There is, in particular, the requirement that organisations notify the Privacy Commissioner of a serious privacy breach. This would include a ransomware attack when personal information is either accessed, stolen, or rendered inaccessible. Section 114 of the Privacy Act 2020 says an organisation must notify the Commissioner as soon as practicable after it becomes aware that a notifiable privacy breach has occurred. Although the Act is silent on precise timing, we have determined that, unless there are extenuating circumstances, this should be within 72 hours.
If an organisation fails to do so, we can consider prosecuting a case against it. If convicted, it would have committed an offence under section 118 of the Act, making it liable for a fine of up to $10,000.
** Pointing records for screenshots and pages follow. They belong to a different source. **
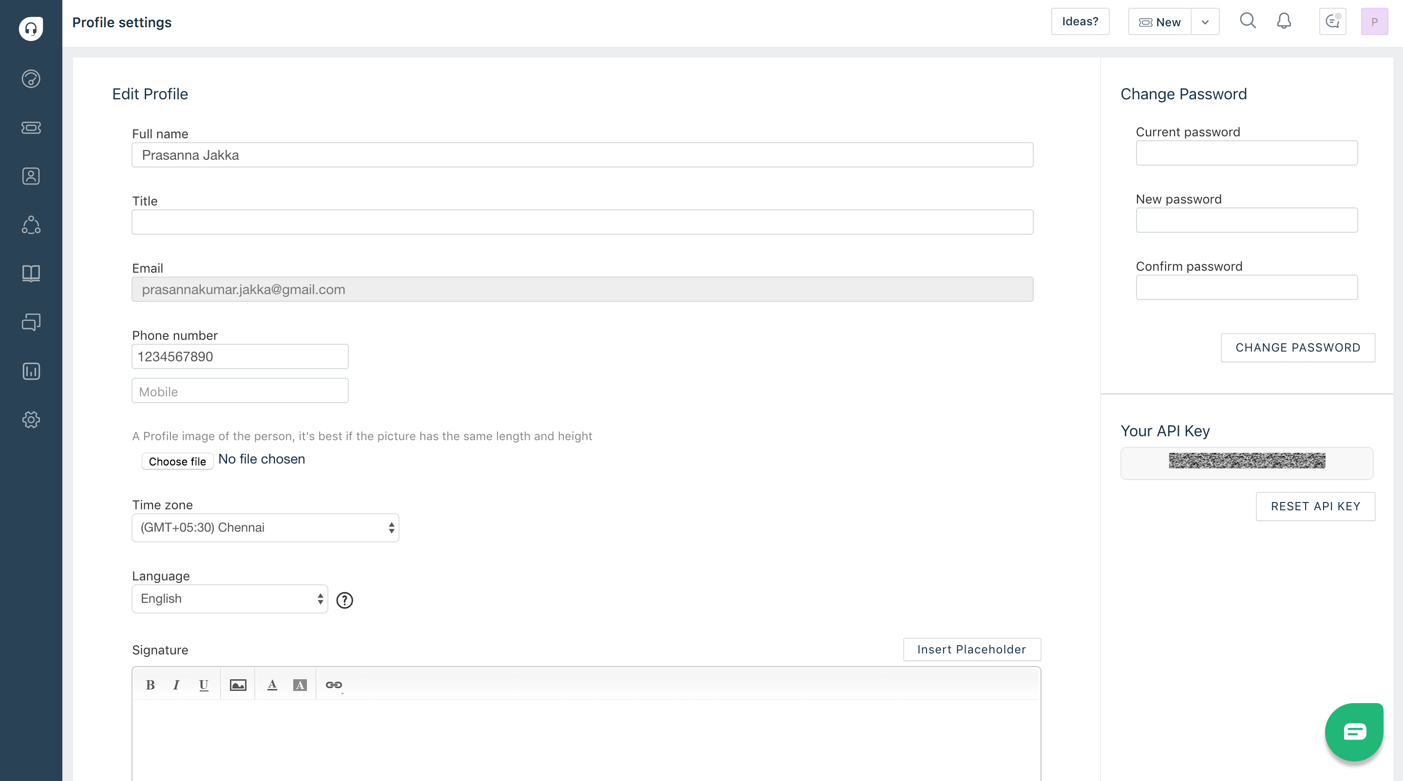Expand the New button dropdown arrow

(x=1205, y=22)

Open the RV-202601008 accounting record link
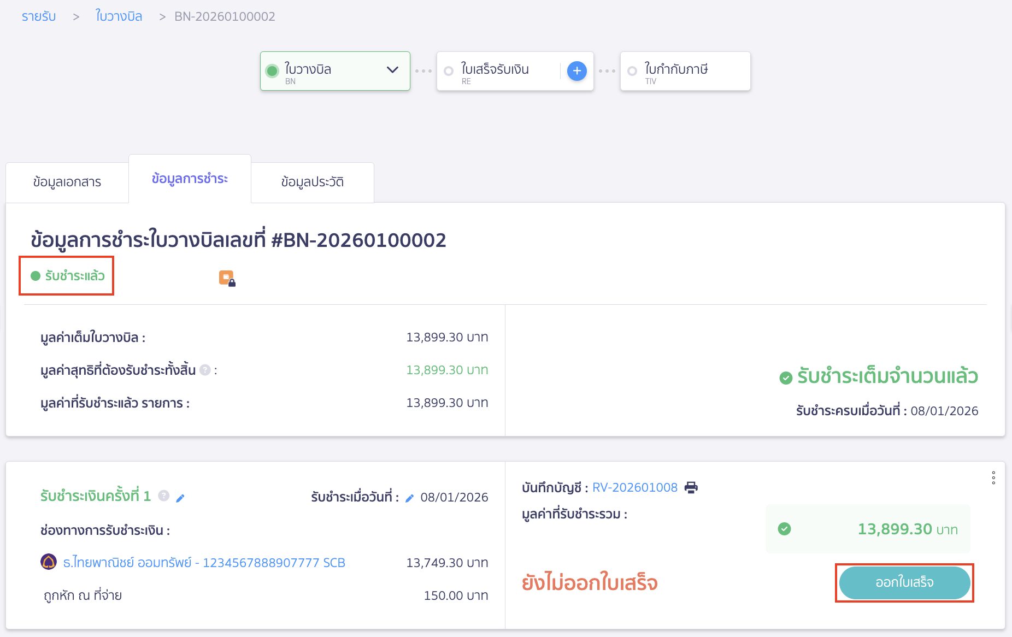point(635,487)
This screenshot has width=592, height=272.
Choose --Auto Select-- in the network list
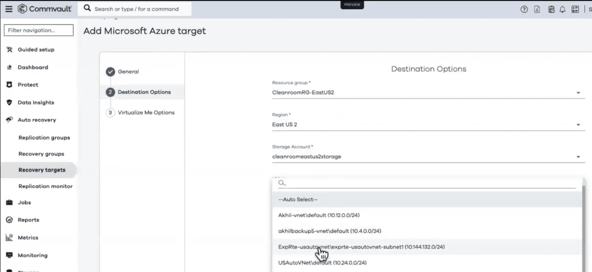point(297,199)
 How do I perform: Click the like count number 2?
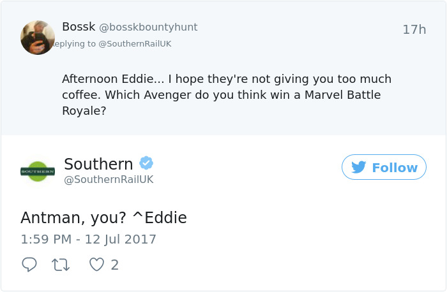point(115,265)
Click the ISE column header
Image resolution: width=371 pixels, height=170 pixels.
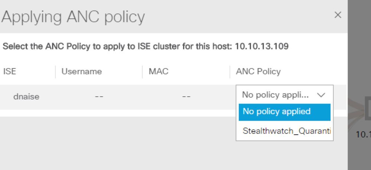[x=9, y=71]
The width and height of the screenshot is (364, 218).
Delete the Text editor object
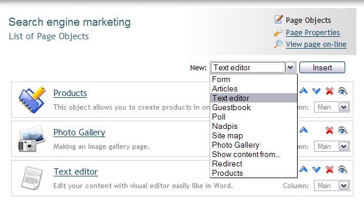[329, 170]
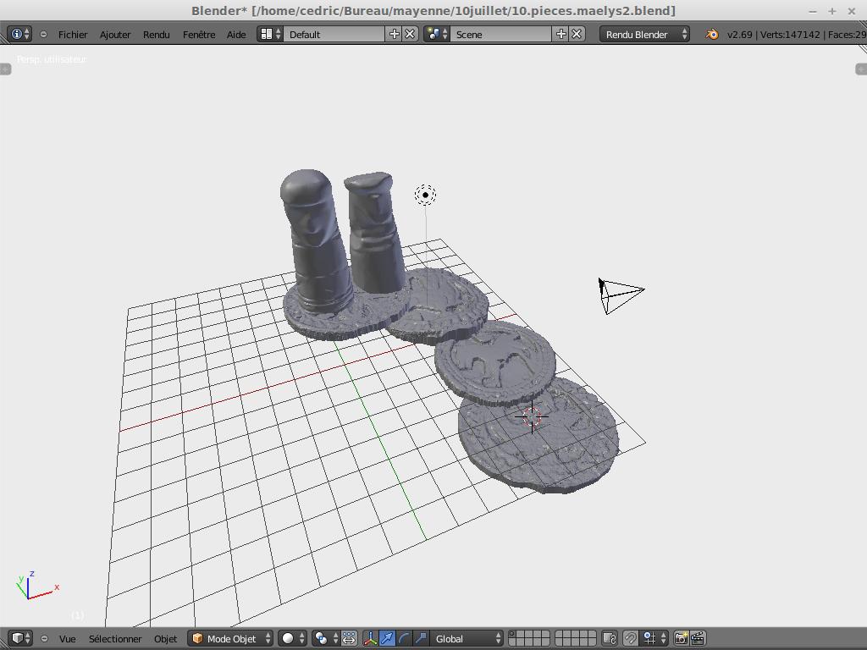Toggle the 3D manipulator axes widget
The height and width of the screenshot is (650, 867).
(x=370, y=638)
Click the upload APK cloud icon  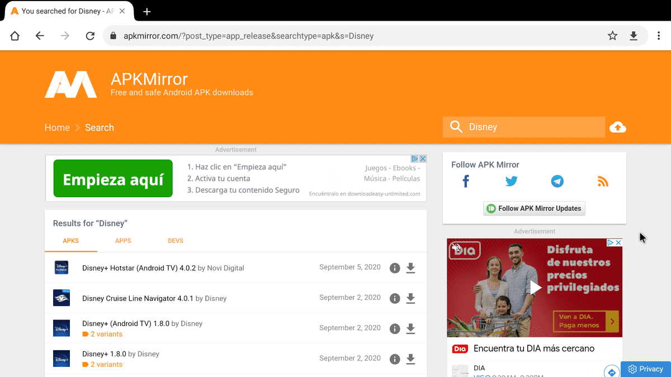pyautogui.click(x=618, y=127)
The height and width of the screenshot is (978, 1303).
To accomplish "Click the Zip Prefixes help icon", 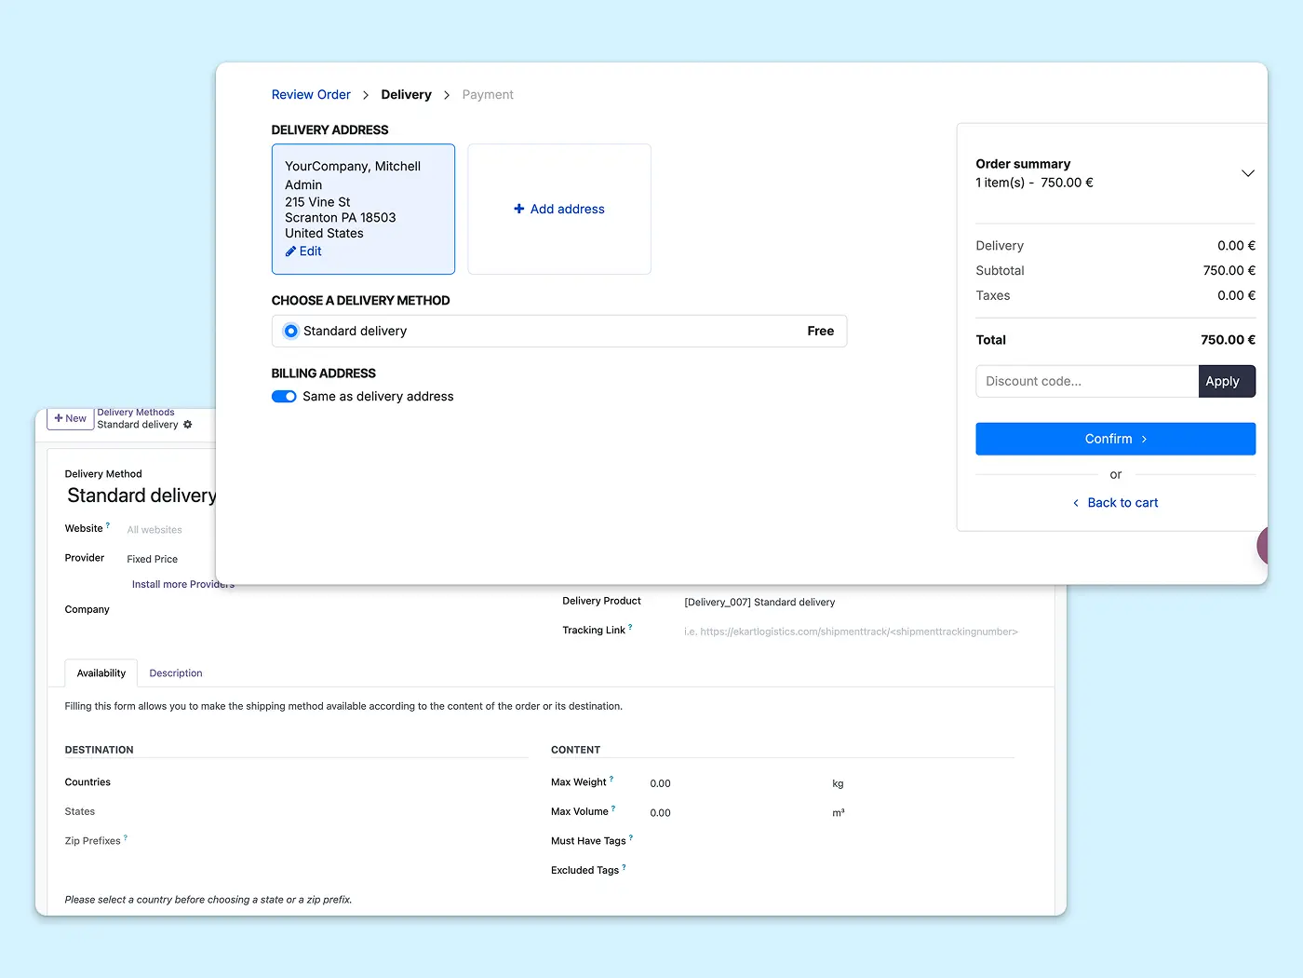I will (126, 837).
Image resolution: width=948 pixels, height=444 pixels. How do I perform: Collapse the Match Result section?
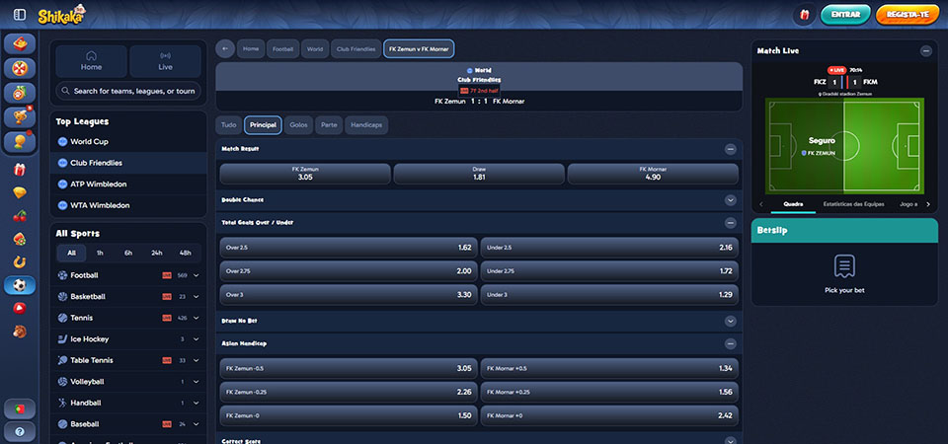[731, 149]
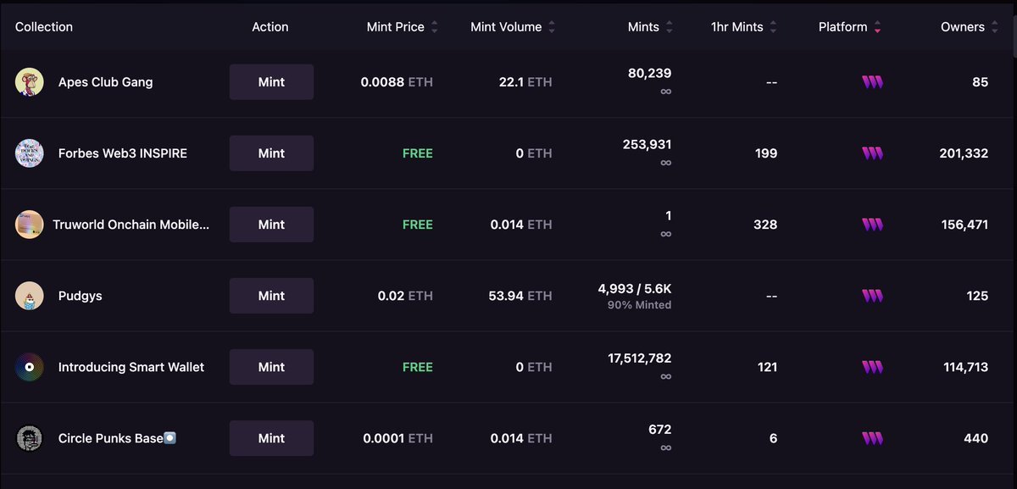Viewport: 1017px width, 489px height.
Task: Open the Pudgys collection name link
Action: coord(81,296)
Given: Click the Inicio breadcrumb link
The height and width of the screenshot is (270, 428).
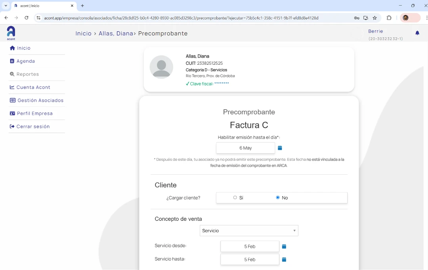Looking at the screenshot, I should (x=83, y=33).
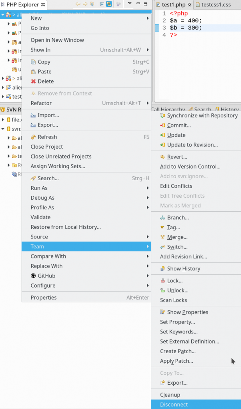Choose Update to Revision... entry
This screenshot has height=409, width=241.
coord(192,145)
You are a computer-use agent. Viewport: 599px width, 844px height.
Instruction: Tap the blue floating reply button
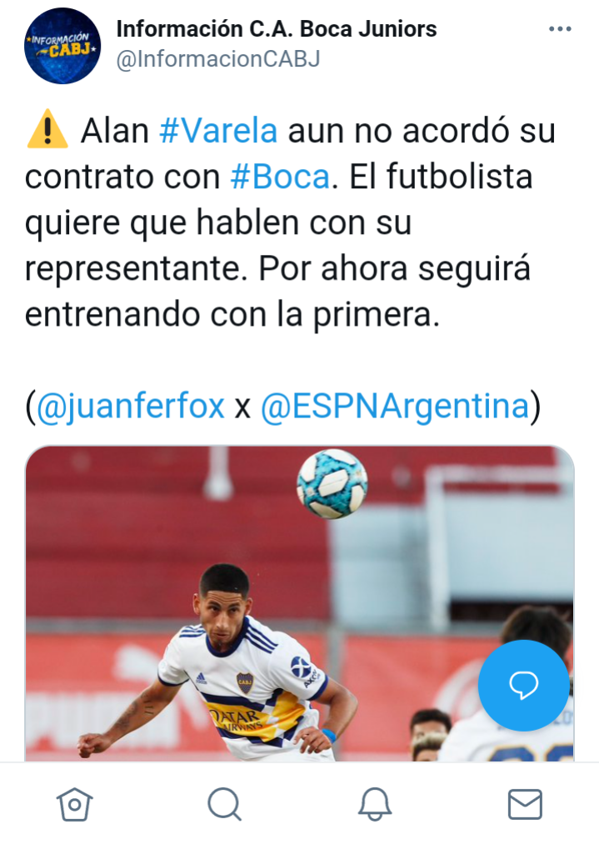524,685
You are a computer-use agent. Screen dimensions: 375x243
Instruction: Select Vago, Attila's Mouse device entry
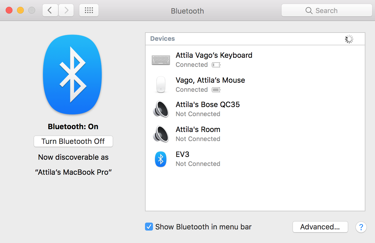pos(210,80)
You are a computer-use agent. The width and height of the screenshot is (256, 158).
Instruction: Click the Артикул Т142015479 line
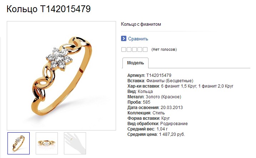[149, 75]
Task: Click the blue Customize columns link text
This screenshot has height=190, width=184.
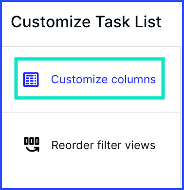Action: click(103, 79)
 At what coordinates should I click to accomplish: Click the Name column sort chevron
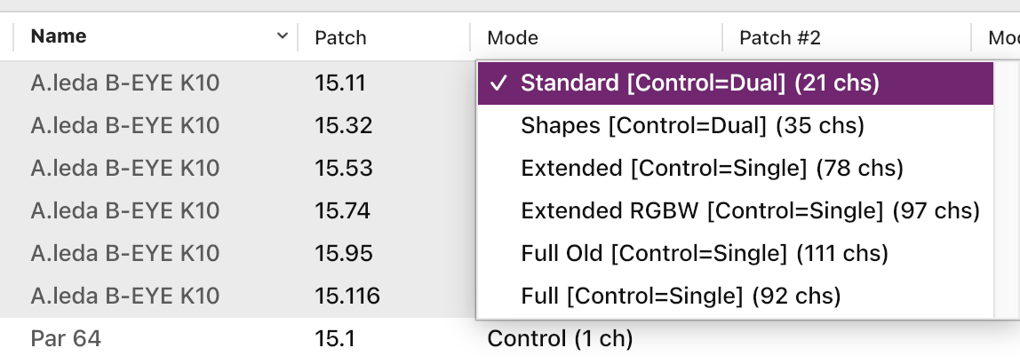point(282,36)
The remainder of the post describes three cases where the OPC took such proactive steps. The organizations are not named, but the cases are illustrative. This blogger noted, in particular, that although NZ law doesn’t specify an exact deadline for notifying the regulator of a notifiable privacy breach, the office interprets it as within 72 hours. In Case C in the remainder of the post, they write:
Organisation C notified our Office two months after it identified a serious privacy breach had occurred. Upon our request, the organisation gave us a copy of its policy regarding privacy breach management for our review.
The policy said the organisation should notify our Office as soon as practicable. It also set out what kind of information should be given to us.
We advised the organisation it should have reported the breach to our Office at the same time as it tried to rectify the breach. It was unnecessary to wait until all steps had been taken to resolve the matter before notifying us.
We informed the organisation we did not intend to prosecute. This could change if we identified similar non-compliance in the future.
While many organizations would prefer to get incident response further along so that they can notify a regulator and present what positive steps they have already taken, including steps to prevent a recurrence, the OPC’s comments make it clear that entities in NZ should not wait and should notify promptly absent some really good justification.